• Document extract
Mattheus Marinus Schepman (17 August 1847 – 19 November 1919) was a Dutch malacologist.  He was one of the foremost collectors of mollusc shells in the Netherlands, and was also high on the overall list of European collectors.

Dutch collectors developed an interest in natural history specimens that were collected on worldwide expeditions since the 16th century. An interest in conchology led to numerous shell publications. In 1934 the Nederlandse Malacologische Vereniging (Netherlands Malacological Society) was founded. In commemoration of its 75th anniversary, a book honoring in detail the work of Mattheus Schepman was published.

His research
Schepman was both a collector and a methodical scientist, which combination "made his collection of great value to the entire malacological community." He was given the opportunity to study a collection by Max Carl Wilhelm Weber, Director of the Zoölogisch Museum Amsterdam (ZMA). Many of the specimens he studied and collected were gathered by the Siboga Expedition. The expedition went to the  Indo-Malaysian Archipelago and investigated 322 sites.

• Dataset
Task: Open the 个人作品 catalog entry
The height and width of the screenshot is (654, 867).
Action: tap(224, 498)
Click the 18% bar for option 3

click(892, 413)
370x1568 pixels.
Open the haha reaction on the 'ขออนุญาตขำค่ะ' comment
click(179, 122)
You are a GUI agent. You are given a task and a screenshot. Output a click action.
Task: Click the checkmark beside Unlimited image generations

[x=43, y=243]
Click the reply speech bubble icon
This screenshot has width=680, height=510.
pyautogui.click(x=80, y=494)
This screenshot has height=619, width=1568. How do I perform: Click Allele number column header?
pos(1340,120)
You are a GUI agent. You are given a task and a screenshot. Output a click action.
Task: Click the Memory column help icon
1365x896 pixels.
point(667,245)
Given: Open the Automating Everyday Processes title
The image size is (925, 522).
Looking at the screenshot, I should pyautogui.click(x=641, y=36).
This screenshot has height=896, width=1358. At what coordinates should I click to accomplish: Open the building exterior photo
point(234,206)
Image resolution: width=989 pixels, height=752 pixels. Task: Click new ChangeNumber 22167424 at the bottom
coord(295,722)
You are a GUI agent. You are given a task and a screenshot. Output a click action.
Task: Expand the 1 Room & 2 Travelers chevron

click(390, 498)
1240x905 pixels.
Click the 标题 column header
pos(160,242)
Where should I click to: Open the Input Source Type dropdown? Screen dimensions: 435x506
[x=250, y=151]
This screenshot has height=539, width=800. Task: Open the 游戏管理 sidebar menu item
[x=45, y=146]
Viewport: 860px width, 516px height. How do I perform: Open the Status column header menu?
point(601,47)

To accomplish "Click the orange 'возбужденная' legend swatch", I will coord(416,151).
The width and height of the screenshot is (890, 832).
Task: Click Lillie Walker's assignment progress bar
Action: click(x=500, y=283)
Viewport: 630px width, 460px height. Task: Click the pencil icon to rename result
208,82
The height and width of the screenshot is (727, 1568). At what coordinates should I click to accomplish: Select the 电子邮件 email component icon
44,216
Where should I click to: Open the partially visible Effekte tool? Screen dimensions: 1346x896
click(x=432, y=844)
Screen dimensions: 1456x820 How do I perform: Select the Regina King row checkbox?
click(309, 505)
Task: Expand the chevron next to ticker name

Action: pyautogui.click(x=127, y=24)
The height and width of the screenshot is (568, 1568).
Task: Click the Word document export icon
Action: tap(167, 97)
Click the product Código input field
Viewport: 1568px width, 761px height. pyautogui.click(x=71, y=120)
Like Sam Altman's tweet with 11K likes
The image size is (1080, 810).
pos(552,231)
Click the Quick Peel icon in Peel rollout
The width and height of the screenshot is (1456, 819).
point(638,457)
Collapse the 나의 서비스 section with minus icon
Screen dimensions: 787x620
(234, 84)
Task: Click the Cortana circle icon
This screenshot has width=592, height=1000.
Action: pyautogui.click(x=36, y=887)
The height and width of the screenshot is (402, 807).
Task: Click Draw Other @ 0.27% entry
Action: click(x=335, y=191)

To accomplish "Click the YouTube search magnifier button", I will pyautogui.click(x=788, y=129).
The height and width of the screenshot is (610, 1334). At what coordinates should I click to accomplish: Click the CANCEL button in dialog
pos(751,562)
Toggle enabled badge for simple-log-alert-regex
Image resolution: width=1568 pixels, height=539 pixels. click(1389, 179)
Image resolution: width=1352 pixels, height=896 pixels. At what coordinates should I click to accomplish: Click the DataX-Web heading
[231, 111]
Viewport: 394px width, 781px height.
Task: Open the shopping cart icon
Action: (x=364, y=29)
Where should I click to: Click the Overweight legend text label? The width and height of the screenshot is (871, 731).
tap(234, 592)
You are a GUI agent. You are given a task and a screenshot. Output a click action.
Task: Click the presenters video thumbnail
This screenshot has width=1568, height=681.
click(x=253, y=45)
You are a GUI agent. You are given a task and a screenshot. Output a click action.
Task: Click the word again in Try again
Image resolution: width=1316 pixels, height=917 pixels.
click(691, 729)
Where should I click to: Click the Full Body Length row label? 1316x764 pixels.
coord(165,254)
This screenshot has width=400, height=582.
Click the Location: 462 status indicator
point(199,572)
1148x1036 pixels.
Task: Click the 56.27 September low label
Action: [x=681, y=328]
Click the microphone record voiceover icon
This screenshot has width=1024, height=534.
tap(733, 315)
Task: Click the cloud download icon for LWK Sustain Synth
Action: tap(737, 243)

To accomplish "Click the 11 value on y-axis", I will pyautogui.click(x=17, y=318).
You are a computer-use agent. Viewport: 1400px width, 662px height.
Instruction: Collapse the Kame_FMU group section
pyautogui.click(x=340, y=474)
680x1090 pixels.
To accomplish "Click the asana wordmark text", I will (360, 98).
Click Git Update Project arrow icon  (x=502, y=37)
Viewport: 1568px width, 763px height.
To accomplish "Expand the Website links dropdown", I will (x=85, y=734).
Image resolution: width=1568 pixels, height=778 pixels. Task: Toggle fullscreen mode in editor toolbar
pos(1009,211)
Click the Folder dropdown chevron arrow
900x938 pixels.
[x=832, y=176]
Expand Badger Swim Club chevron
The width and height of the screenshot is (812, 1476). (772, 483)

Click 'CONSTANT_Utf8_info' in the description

• Given instruction 1
Rewrite the paragraph of the text on Mattheus Schepman that begins "Dutch collectors developed an interest" as a short bulleted list that keeps its main facts.
• Given instruction 2
Give every organization or expedition mentioned by name in the text on Mattheus Schepman.
• Given instruction 3
Continue the text on Mattheus Schepman after its final sentence.

• Expected output 1
- Since the 16th century, Dutch collectors have been interested in natural history specimens gathered on worldwide expeditions.
- Interest in conchology produced many publications on shells.
- The Nederlandse Malacologische Vereniging (Netherlands Malacological Society) was founded in 1934.
- For the society's 75th anniversary, a book detailing Mattheus Schepman's work was published.

• Expected output 2
- Nederlandse Malacologische Vereniging (Netherlands Malacological Society)
- Zoölogisch Museum Amsterdam (ZMA)
- Siboga Expedition

• Expected output 3
Schepman's most significant work is reported in "The Prosobranchia of the Siboga expedition". HM Siboga was the transport ship for the eponymous "Siboga Expedition". Published over five years and consisting of 494 pages, it covers 212 genera and 1,467 species. Eduard von Martens was involved in mollusk identification from the first expedition, and he "probably recommended Schepman for the work on the second."  In any event, Schepman published seven volumes which described 2,500 specimens, and 1,235 shelled mollusc species, "many new to science."

An important aspect of his work was his scientific collection of shells, a collection which was almost unprecedented in scope and breadth. Eventually sold in 1920 to the Zoological Museum Amsterdam for ƒ7,205, the collection consisted of 9,000 species and 1,250 genera of shelled freshwater, marine, and land molluscs.

Published works

Schepman wrote over 62 malacological works. They include:
(incomplete)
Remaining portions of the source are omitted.